Pero en el itinerario personal de Marechal hay un hecho que no por conocido suele asumirse en todas sus consecuencias: a partir de 1945, Marechal adhirió activa y “funcionariamente” al peronismo. Y eso es clave. Porque estuvo solo cuando fue poder, porque estuvo solo cuando fue depuesto. El Marechal católico de los ’30 y comienzos de los ’40 puede utilizar sin censuras ni contradicciones canales diversos de expresión. Tribunas liberales como Sur –que le publica Laberinto de amor en 1936– o La Nación, junto a reductos de fundamentalismo católico donde convive con filonazis talentosos como Ignacio B. Anzoátegui. A esa altura y hasta entonces, Marechal –dijimos, repetimos una vez más– era parte del abanico amplio de la cultura aceptable, no había cruzado el Rubicón criollo, el Riachuelo del 17 de octubre. Y cuando Marechal lo cruzó, se acabó todo.

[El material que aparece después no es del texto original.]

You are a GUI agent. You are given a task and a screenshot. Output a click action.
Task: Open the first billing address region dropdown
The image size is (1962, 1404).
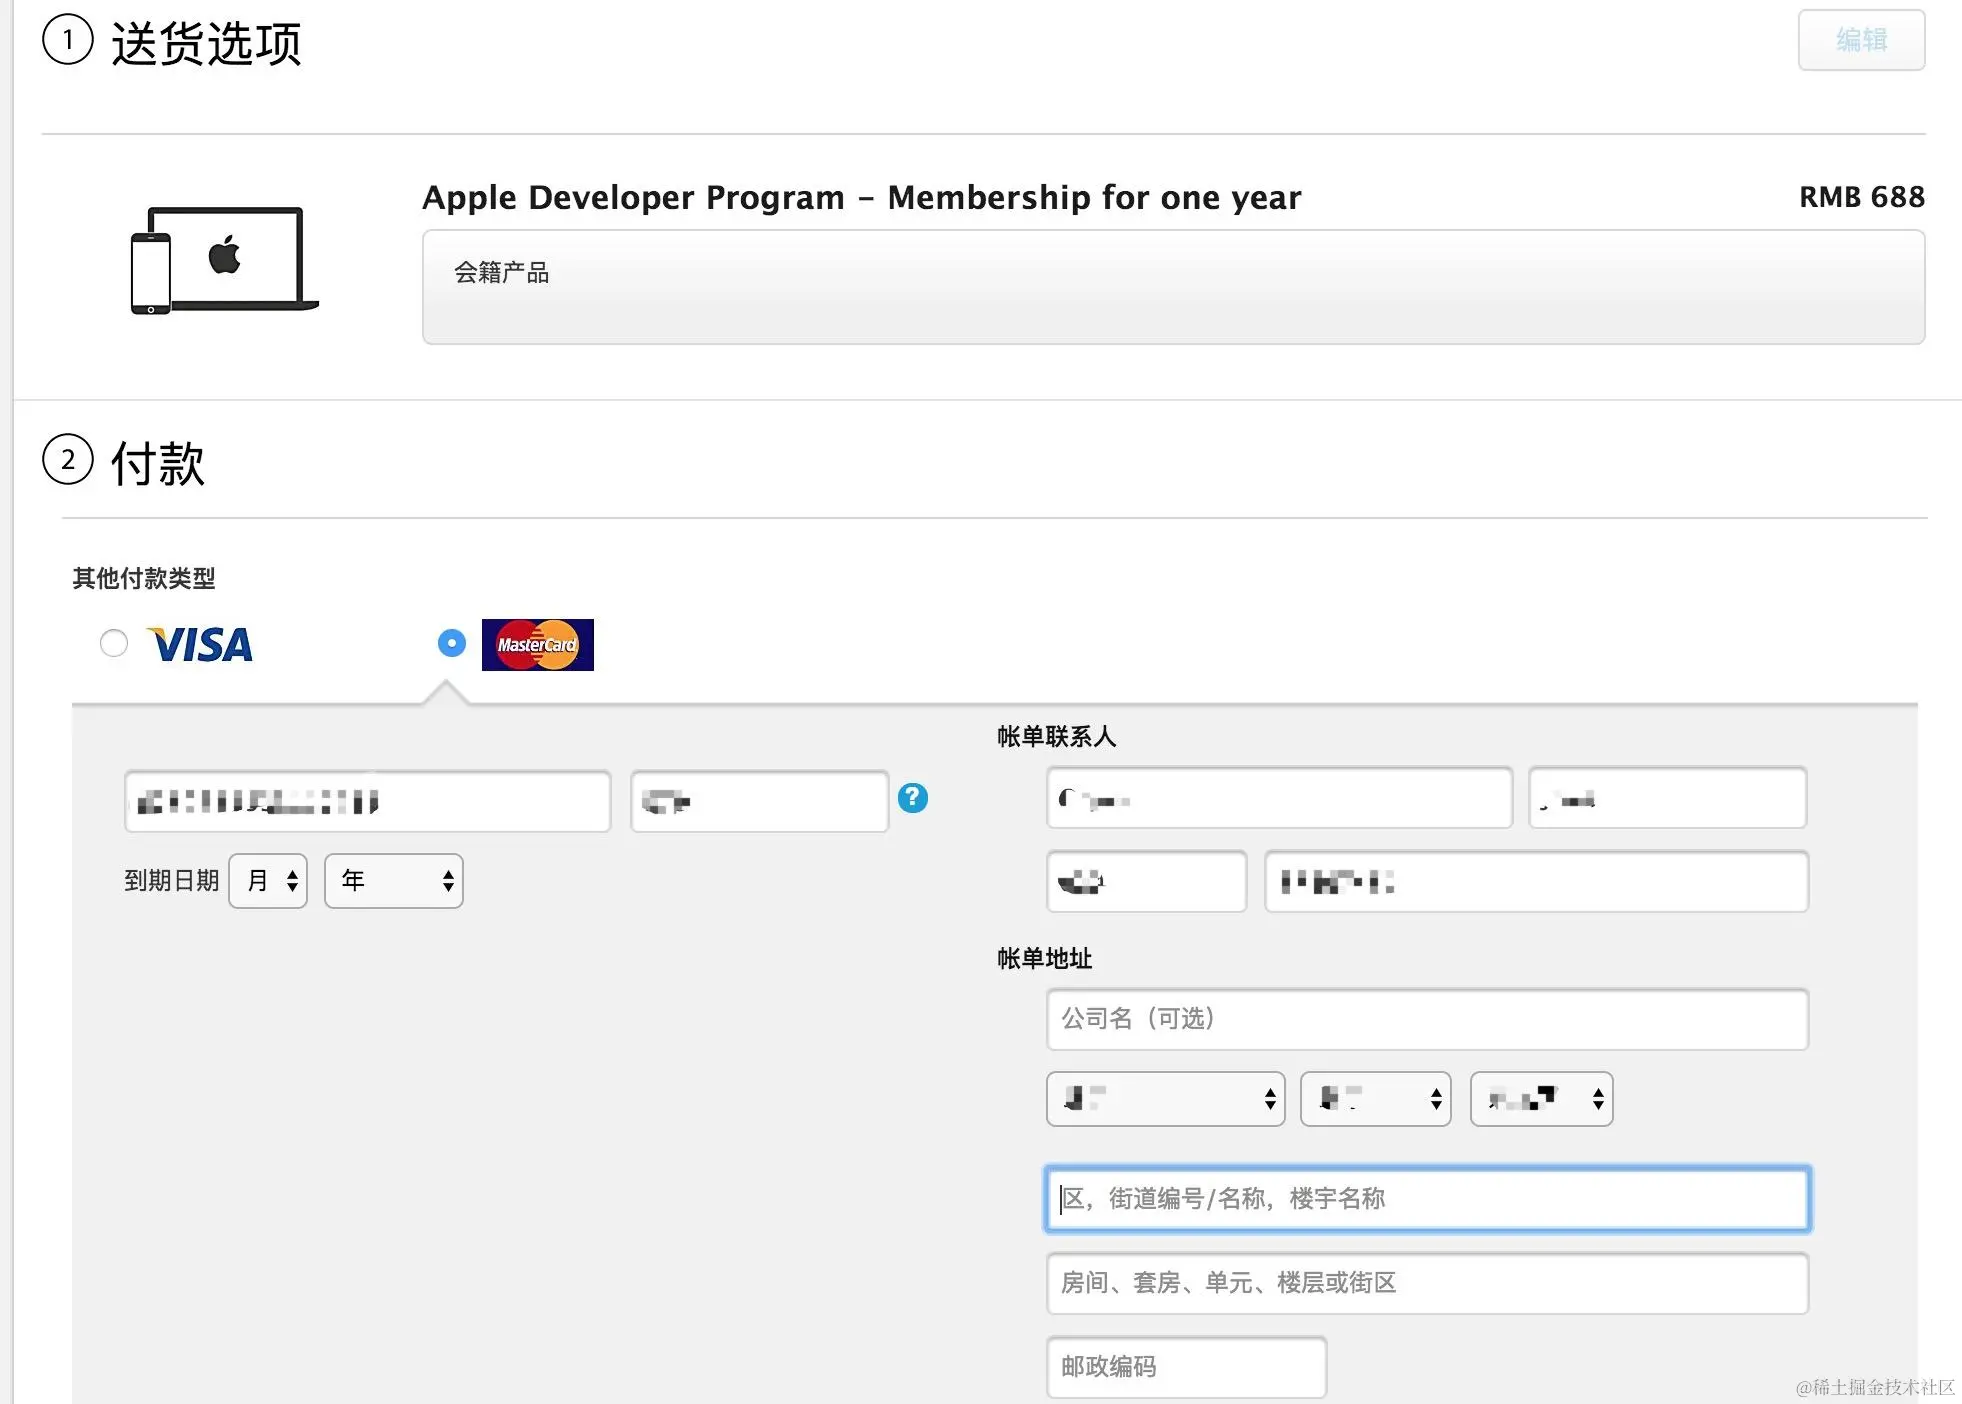(1165, 1099)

Marechal es “el” peronista de su generación poética. Hay otros (como Olivari), pero no hacen ruido. Y esa identificación la pagó carísimo. En vacío y en silencio, en lectura distorsionada por la revancha durante veinte años (del ’45 al ’65) de poeta depuesto; en apoteosis tardía y no menos distorsiva cuando a mediados de los ’60 volvió del exilio interior –en su departamento de Rivadavia, entre Congreso y Once– como profeta docente enancado en nuevos vientos políticos, nuevos rumbos editoriales.

Ese último Marechal poeta, el del ambicioso Heptamerón (1966), suma y programa, tiene momentos memorables y algunos extraordinarios –la “Patriótica” toda, las coloquiales “Didácticas: De la alegría, De la muerte, De la patria”–, pero el aliento se hace entrecortado a veces, como un manual de demasiados tomos. El viejo y diestro domador ya por entonces no domaba: se sentaba a explicar cómo eran las cosas. En eso, como el mismísimo General, o mejor como un personaje de Chesterton que sin duda amaría, era de los que “sabían demasiado”.

Muestras reiteradas de esa sabiduría, de ese extraño y contradictorio destino, están en el conjunto de sus poemas. Ayer compartimos algunos que sólo cabe calificar de imprescindibles.